DESCRIPTION OF THE TASK: Number the lines below as a list, beginning with the line containing "Switch to the 1D time range tab" and ending with the line containing "I will 326,148.", both included, and leave out any blank lines.

EXCERPTED RECORDS:
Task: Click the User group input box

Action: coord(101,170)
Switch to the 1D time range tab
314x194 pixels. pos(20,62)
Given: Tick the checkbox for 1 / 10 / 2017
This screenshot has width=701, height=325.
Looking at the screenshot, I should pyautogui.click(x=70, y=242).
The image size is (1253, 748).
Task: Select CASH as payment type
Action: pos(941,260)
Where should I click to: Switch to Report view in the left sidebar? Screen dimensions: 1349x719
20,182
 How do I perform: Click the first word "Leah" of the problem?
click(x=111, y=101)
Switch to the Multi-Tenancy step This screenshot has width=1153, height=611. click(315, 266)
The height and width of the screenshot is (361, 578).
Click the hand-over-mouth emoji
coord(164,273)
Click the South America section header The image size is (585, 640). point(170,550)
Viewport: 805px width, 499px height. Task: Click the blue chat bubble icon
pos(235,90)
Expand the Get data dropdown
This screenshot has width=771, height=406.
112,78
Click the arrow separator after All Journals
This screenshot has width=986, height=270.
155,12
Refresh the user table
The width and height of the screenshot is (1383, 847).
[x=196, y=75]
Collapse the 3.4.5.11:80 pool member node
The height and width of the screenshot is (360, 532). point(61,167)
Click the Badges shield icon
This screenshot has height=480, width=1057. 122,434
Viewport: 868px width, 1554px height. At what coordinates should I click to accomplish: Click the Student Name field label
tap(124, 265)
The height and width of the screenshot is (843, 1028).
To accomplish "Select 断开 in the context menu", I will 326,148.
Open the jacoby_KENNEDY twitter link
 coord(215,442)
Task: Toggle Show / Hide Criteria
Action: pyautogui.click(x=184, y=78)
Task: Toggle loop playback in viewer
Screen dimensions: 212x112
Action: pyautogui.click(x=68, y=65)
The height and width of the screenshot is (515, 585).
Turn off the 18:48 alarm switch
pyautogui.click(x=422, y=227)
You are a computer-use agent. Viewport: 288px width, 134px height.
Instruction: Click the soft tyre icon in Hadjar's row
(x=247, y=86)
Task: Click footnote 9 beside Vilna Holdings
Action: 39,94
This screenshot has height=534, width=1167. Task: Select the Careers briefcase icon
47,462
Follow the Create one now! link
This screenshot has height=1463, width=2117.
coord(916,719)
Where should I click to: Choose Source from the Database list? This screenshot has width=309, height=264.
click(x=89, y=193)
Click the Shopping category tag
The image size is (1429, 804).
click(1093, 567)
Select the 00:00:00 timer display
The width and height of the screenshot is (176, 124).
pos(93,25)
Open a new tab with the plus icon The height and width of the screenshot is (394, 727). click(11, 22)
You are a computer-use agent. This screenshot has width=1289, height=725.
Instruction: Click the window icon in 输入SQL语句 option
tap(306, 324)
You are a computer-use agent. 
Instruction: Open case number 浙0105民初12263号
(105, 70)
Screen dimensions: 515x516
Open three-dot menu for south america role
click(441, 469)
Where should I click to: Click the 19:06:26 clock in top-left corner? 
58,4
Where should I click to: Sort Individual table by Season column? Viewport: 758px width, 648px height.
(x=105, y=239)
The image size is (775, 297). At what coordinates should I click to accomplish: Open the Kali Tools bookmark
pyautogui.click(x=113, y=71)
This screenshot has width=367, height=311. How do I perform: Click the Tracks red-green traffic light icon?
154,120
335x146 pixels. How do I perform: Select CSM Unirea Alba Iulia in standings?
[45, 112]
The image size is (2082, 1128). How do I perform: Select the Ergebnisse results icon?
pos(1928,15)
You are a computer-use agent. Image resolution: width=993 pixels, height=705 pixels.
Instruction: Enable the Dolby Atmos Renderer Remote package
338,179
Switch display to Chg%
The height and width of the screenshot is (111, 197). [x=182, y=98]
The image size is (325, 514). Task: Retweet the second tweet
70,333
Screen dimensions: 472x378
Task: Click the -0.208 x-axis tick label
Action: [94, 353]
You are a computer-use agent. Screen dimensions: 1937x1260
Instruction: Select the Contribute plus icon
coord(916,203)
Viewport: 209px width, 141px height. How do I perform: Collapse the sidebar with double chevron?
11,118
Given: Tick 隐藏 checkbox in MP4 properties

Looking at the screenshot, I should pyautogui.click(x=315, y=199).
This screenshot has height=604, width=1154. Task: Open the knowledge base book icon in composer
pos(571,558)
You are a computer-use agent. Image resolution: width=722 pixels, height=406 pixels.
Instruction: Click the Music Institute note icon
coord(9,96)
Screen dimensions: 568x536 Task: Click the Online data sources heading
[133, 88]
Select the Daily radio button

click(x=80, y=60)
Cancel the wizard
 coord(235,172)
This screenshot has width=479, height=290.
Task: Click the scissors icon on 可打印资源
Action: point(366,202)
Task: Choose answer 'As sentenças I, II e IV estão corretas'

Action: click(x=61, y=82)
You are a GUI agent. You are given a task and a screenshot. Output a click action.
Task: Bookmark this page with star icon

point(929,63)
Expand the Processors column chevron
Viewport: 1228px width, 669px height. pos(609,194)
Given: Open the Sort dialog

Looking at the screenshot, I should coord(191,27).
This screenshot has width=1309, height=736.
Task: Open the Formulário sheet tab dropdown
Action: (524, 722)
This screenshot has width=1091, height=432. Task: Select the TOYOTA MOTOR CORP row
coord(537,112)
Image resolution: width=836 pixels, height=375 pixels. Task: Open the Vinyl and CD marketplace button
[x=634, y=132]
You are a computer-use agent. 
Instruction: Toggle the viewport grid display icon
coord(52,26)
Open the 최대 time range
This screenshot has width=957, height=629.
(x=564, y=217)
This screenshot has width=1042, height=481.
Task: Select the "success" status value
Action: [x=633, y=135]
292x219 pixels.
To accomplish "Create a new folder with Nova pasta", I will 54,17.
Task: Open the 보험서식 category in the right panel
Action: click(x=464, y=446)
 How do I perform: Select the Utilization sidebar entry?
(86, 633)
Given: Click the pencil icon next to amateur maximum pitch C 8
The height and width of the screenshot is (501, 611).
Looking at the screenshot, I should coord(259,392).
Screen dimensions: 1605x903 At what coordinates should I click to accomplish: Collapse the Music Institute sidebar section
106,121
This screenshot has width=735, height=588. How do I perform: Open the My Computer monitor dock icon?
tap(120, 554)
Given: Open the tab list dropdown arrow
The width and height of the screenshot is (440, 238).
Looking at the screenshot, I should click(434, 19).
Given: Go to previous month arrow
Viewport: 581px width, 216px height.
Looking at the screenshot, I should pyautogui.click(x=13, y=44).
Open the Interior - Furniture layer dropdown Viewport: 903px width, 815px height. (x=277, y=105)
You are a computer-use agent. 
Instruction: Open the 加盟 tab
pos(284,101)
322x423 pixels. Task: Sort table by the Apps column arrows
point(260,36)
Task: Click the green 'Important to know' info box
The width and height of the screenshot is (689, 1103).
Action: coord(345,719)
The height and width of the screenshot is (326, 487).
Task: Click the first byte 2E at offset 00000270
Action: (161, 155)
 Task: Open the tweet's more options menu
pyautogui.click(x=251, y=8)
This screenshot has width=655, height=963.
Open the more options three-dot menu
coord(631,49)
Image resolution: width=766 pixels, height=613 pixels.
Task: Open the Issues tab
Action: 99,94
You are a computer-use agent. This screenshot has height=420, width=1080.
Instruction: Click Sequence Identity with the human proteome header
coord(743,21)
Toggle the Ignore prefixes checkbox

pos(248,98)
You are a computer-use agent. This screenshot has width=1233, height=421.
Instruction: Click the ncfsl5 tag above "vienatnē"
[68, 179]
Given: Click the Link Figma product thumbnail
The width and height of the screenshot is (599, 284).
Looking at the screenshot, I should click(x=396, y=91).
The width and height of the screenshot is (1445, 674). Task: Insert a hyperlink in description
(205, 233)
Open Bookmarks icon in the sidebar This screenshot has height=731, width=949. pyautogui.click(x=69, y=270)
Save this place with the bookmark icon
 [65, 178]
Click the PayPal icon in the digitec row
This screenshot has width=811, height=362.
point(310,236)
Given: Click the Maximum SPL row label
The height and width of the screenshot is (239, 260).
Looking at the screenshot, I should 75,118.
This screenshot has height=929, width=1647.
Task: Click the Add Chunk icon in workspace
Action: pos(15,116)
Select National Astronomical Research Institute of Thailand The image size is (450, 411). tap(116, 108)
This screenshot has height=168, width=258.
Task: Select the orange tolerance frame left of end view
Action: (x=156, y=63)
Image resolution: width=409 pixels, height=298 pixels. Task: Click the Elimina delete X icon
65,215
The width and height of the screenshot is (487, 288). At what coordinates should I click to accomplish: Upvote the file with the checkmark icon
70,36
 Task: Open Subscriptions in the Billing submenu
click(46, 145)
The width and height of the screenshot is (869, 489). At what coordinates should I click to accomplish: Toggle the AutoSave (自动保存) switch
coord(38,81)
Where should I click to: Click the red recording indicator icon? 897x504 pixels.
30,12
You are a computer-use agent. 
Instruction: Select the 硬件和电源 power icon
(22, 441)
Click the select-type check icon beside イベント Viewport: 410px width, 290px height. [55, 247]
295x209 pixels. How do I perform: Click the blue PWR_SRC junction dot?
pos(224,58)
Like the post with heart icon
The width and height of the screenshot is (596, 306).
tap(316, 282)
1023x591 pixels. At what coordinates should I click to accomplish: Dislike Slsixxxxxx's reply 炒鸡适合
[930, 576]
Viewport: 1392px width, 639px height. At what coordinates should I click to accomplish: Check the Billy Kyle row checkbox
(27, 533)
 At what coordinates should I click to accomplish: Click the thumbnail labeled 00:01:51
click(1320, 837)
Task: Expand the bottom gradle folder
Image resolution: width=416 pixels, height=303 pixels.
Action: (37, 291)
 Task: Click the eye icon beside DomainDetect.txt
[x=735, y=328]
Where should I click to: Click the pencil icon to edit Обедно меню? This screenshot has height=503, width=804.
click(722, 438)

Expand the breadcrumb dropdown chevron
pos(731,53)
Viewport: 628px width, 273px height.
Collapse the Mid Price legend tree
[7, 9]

RESULT FOR THIS TASK:
1. Switch to the 1D time range tab
2. 314x194 pixels. pos(20,62)
3. Given: Tick the checkbox for 1 / 10 / 2017
4. This screenshot has width=701, height=325.
5. Looking at the screenshot, I should pyautogui.click(x=70, y=242).
6. The image size is (1253, 748).
7. Task: Select CASH as payment type
8. Action: pos(941,260)
9. Where should I click to: Switch to Report view in the left sidebar? Screen dimensions: 1349x719
10. 20,182
11.  How do I perform: Click the first word "Leah" of the problem?
12. click(x=111, y=101)
13. Switch to the Multi-Tenancy step This screenshot has width=1153, height=611. click(315, 266)
14. The height and width of the screenshot is (361, 578).
15. Click the hand-over-mouth emoji
16. coord(164,273)
17. Click the South America section header The image size is (585, 640). point(170,550)
18. Viewport: 805px width, 499px height. Task: Click the blue chat bubble icon
19. pos(235,90)
20. Expand the Get data dropdown
21. This screenshot has width=771, height=406.
22. 112,78
23. Click the arrow separator after All Journals
24. This screenshot has width=986, height=270.
25. 155,12
26. Refresh the user table
27. The width and height of the screenshot is (1383, 847).
28. [x=196, y=75]
29. Collapse the 3.4.5.11:80 pool member node
30. The height and width of the screenshot is (360, 532). point(61,167)
31. Click the Badges shield icon
32. This screenshot has height=480, width=1057. 122,434
33. Viewport: 868px width, 1554px height. At what coordinates should I click to accomplish: Click the Student Name field label
34. tap(124, 265)
35. The height and width of the screenshot is (843, 1028).
36. To accomplish "Select 断开 in the context menu", I will 326,148.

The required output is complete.